» **Set problem**
Please rewrite the records below with every "screenshot" swapped for "image" and the rest unchanged, leaving out the pictures.
* * * * * * * * *
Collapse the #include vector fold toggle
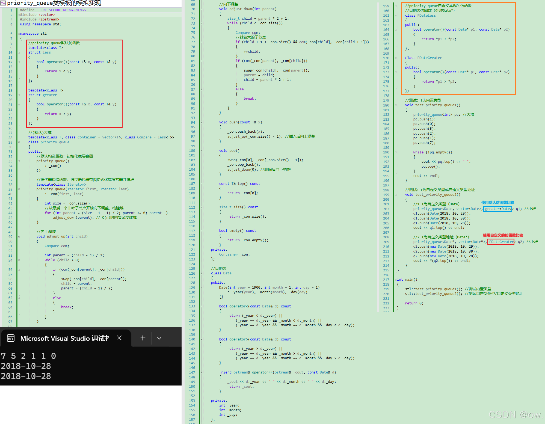(x=19, y=15)
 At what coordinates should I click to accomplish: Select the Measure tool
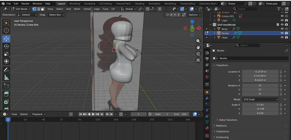[6, 77]
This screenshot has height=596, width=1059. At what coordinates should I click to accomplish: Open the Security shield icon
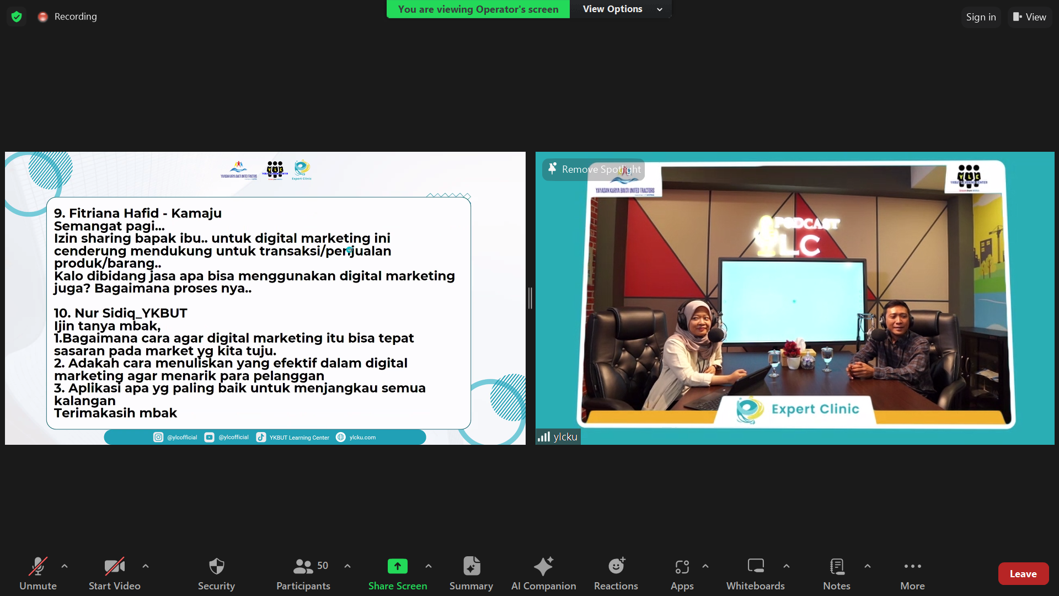coord(216,567)
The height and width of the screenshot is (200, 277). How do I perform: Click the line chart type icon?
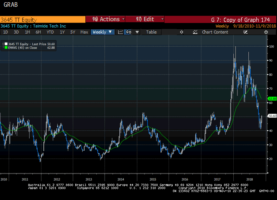click(121, 32)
* * * * * * * * *
» **Answer to the problem**
Collapse the #include vector fold toggle
(x=19, y=15)
 At what coordinates should I click to accomplish: Select the Measure tool
[6, 77]
This image has height=596, width=1059. At what coordinates should I click to accomplish: Open the Security shield icon
coord(216,567)
The height and width of the image is (200, 277). How do I perform: Click the line chart type icon?
click(121, 32)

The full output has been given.